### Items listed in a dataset
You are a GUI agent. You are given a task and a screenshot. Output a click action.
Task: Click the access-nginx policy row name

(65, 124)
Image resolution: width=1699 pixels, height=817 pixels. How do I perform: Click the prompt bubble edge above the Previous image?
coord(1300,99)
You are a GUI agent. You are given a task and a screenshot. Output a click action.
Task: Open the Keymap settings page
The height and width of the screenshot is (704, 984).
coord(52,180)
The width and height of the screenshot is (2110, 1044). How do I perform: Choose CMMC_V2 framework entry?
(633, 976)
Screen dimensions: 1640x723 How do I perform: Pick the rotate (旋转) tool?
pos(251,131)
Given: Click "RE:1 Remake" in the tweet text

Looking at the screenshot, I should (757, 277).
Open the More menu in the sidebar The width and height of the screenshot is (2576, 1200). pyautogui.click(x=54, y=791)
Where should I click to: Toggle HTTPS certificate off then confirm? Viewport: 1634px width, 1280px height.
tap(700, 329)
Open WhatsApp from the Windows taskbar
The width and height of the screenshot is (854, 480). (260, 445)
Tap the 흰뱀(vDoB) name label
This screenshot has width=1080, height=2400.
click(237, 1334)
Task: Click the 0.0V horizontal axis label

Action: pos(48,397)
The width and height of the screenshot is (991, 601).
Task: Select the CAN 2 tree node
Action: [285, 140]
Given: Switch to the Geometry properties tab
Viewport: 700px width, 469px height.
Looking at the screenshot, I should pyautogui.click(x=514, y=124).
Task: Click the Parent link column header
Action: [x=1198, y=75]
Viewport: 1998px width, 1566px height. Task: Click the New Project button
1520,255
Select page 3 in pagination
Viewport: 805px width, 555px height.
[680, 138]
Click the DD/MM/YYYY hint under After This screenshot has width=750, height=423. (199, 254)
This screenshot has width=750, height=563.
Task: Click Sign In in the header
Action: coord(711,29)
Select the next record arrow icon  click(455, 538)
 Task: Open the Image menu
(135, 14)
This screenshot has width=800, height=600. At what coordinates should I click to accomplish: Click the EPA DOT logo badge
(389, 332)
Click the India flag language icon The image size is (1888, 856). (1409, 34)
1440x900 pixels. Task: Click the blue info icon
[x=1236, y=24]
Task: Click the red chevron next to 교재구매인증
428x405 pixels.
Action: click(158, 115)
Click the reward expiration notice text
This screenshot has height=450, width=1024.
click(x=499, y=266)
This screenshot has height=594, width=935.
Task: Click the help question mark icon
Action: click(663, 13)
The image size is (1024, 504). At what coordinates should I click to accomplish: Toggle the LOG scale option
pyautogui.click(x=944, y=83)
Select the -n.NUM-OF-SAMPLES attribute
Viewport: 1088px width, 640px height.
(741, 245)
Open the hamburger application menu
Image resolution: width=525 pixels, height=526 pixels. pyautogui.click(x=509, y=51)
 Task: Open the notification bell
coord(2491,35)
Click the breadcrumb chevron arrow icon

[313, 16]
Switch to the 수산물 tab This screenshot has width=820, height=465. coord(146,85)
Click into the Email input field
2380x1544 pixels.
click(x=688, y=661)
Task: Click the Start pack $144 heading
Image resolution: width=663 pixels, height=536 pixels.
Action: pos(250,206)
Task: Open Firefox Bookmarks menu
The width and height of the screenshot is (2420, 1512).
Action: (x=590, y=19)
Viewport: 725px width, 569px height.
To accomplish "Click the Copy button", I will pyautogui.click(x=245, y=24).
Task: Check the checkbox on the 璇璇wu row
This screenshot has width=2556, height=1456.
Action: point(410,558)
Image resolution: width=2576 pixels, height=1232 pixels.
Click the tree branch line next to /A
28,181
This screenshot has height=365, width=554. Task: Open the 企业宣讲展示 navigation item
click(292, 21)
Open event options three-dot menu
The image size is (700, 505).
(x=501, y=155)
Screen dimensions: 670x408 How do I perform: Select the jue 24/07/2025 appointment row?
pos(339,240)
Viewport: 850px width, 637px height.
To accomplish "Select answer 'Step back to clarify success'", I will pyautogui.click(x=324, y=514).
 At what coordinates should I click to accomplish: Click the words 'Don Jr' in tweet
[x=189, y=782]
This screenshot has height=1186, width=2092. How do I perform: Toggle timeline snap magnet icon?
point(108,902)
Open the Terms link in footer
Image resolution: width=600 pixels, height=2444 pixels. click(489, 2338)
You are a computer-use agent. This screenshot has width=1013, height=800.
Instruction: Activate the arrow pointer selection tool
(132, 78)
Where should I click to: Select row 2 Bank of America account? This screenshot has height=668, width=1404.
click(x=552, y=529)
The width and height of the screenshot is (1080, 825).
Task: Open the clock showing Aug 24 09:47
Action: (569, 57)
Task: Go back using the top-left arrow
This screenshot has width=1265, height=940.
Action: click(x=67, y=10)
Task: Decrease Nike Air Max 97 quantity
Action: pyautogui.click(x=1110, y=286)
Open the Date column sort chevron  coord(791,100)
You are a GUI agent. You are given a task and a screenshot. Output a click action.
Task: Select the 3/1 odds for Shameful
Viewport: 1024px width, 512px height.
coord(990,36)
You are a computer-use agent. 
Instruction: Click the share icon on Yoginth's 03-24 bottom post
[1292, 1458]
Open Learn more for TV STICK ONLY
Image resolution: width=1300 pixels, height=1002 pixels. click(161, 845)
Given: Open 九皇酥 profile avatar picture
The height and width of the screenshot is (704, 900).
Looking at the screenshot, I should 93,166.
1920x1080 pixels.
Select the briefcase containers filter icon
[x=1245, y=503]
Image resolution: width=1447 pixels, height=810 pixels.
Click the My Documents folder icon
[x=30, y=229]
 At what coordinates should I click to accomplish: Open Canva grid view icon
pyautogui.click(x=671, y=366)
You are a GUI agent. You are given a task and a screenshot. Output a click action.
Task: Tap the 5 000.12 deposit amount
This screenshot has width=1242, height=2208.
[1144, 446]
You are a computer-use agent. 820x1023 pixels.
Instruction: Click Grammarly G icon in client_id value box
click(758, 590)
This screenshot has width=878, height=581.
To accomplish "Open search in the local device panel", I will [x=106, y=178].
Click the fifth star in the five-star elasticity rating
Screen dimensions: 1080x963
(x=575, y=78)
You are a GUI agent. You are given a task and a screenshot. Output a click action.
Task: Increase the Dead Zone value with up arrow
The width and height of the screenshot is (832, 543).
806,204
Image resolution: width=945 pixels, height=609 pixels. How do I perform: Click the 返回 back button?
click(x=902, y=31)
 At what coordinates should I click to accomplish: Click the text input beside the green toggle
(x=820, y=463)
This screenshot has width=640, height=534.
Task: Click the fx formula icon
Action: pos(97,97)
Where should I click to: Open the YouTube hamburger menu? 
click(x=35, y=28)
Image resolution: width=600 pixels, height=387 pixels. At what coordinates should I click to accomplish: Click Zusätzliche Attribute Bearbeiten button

### REQUIREMENT
Print every one of these rows again, word for word and in the same order.

### WRITTEN SOLUTION
You are a GUI agent. You are given a task and a screenshot. Output a click action.
Task: Click the access-nginx policy row name

(65, 124)
Image resolution: width=1699 pixels, height=817 pixels. How do I perform: Click the prompt bubble edge above the Previous image?
coord(1300,99)
You are a GUI agent. You are given a task and a screenshot. Output a click action.
Task: Open the Keymap settings page
The height and width of the screenshot is (704, 984).
coord(52,180)
The width and height of the screenshot is (2110, 1044). How do I perform: Choose CMMC_V2 framework entry?
(633, 976)
Screen dimensions: 1640x723 How do I perform: Pick the rotate (旋转) tool?
pos(251,131)
Given: Click "RE:1 Remake" in the tweet text

Looking at the screenshot, I should (757, 277).
Open the More menu in the sidebar The width and height of the screenshot is (2576, 1200). pyautogui.click(x=54, y=791)
Where should I click to: Toggle HTTPS certificate off then confirm? Viewport: 1634px width, 1280px height.
tap(700, 329)
Open WhatsApp from the Windows taskbar
The width and height of the screenshot is (854, 480). (260, 445)
Tap the 흰뱀(vDoB) name label
This screenshot has width=1080, height=2400.
click(237, 1334)
Task: Click the 0.0V horizontal axis label

Action: pos(48,397)
The width and height of the screenshot is (991, 601).
Task: Select the CAN 2 tree node
Action: [285, 140]
Given: Switch to the Geometry properties tab
Viewport: 700px width, 469px height.
Looking at the screenshot, I should pyautogui.click(x=514, y=124).
Task: Click the Parent link column header
Action: [x=1198, y=75]
Viewport: 1998px width, 1566px height. Task: Click the New Project button
1520,255
Select page 3 in pagination
Viewport: 805px width, 555px height.
[680, 138]
Click the DD/MM/YYYY hint under After This screenshot has width=750, height=423. (199, 254)
This screenshot has width=750, height=563.
Task: Click Sign In in the header
Action: coord(711,29)
Select the next record arrow icon  click(455, 538)
 Task: Open the Image menu
(135, 14)
This screenshot has width=800, height=600. At what coordinates should I click to accomplish: Click the EPA DOT logo badge
(389, 332)
Click the India flag language icon The image size is (1888, 856). (1409, 34)
1440x900 pixels. Task: Click the blue info icon
[x=1236, y=24]
Task: Click the red chevron next to 교재구매인증
428x405 pixels.
Action: click(158, 115)
Click the reward expiration notice text
This screenshot has height=450, width=1024.
click(x=499, y=266)
This screenshot has height=594, width=935.
Task: Click the help question mark icon
Action: click(663, 13)
The image size is (1024, 504). At what coordinates should I click to accomplish: Toggle the LOG scale option
pyautogui.click(x=944, y=83)
Select the -n.NUM-OF-SAMPLES attribute
Viewport: 1088px width, 640px height.
(741, 245)
Open the hamburger application menu
Image resolution: width=525 pixels, height=526 pixels. pyautogui.click(x=509, y=51)
 Task: Open the notification bell
coord(2491,35)
Click the breadcrumb chevron arrow icon

[313, 16]
Switch to the 수산물 tab This screenshot has width=820, height=465. coord(146,85)
Click into the Email input field
2380x1544 pixels.
click(x=688, y=661)
Task: Click the Start pack $144 heading
Image resolution: width=663 pixels, height=536 pixels.
Action: pos(250,206)
Task: Open Firefox Bookmarks menu
The width and height of the screenshot is (2420, 1512).
Action: (x=590, y=19)
Viewport: 725px width, 569px height.
To accomplish "Click the Copy button", I will pyautogui.click(x=245, y=24).
Task: Check the checkbox on the 璇璇wu row
This screenshot has width=2556, height=1456.
Action: point(410,558)
Image resolution: width=2576 pixels, height=1232 pixels.
Click the tree branch line next to /A
28,181
This screenshot has height=365, width=554. Task: Open the 企业宣讲展示 navigation item
click(292, 21)
Open event options three-dot menu
The image size is (700, 505).
(x=501, y=155)
Screen dimensions: 670x408 How do I perform: Select the jue 24/07/2025 appointment row?
pos(339,240)
Viewport: 850px width, 637px height.
To accomplish "Select answer 'Step back to clarify success'", I will pyautogui.click(x=324, y=514).
 At what coordinates should I click to accomplish: Click the words 'Don Jr' in tweet
[x=189, y=782]
This screenshot has height=1186, width=2092. How do I perform: Toggle timeline snap magnet icon?
point(108,902)
Open the Terms link in footer
Image resolution: width=600 pixels, height=2444 pixels. click(489, 2338)
You are a computer-use agent. This screenshot has width=1013, height=800.
Instruction: Activate the arrow pointer selection tool
(132, 78)
Where should I click to: Select row 2 Bank of America account? This screenshot has height=668, width=1404.
click(x=552, y=529)
The width and height of the screenshot is (1080, 825).
Task: Open the clock showing Aug 24 09:47
Action: (569, 57)
Task: Go back using the top-left arrow
This screenshot has width=1265, height=940.
Action: click(x=67, y=10)
Task: Decrease Nike Air Max 97 quantity
Action: pyautogui.click(x=1110, y=286)
Open the Date column sort chevron  coord(791,100)
You are a GUI agent. You are given a task and a screenshot. Output a click action.
Task: Select the 3/1 odds for Shameful
Viewport: 1024px width, 512px height.
coord(990,36)
You are a computer-use agent. 
Instruction: Click the share icon on Yoginth's 03-24 bottom post
[1292, 1458]
Open Learn more for TV STICK ONLY
Image resolution: width=1300 pixels, height=1002 pixels. click(161, 845)
Given: Open 九皇酥 profile avatar picture
The height and width of the screenshot is (704, 900).
Looking at the screenshot, I should 93,166.
1920x1080 pixels.
Select the briefcase containers filter icon
[x=1245, y=503]
Image resolution: width=1447 pixels, height=810 pixels.
Click the My Documents folder icon
[x=30, y=229]
 At what coordinates should I click to accomplish: Open Canva grid view icon
pyautogui.click(x=671, y=366)
You are a GUI agent. You are given a task and a screenshot. Output a click action.
Task: Tap the 5 000.12 deposit amount
This screenshot has width=1242, height=2208.
[1144, 446]
You are a computer-use agent. 820x1023 pixels.
Instruction: Click Grammarly G icon in client_id value box
click(758, 590)
This screenshot has width=878, height=581.
To accomplish "Open search in the local device panel", I will [x=106, y=178].
Click the fifth star in the five-star elasticity rating
Screen dimensions: 1080x963
(x=575, y=78)
You are a GUI agent. You are given a task and a screenshot. Output a click action.
Task: Increase the Dead Zone value with up arrow
The width and height of the screenshot is (832, 543).
806,204
Image resolution: width=945 pixels, height=609 pixels. How do I perform: Click the 返回 back button?
click(x=902, y=31)
 At what coordinates should I click to accomplish: Click the text input beside the green toggle
(x=820, y=463)
This screenshot has width=640, height=534.
Task: Click the fx formula icon
Action: pos(97,97)
Where should I click to: Open the YouTube hamburger menu? 
click(x=35, y=28)
Image resolution: width=600 pixels, height=387 pixels. At what coordinates should I click to accomplish: Click Zusätzliche Attribute Bearbeiten button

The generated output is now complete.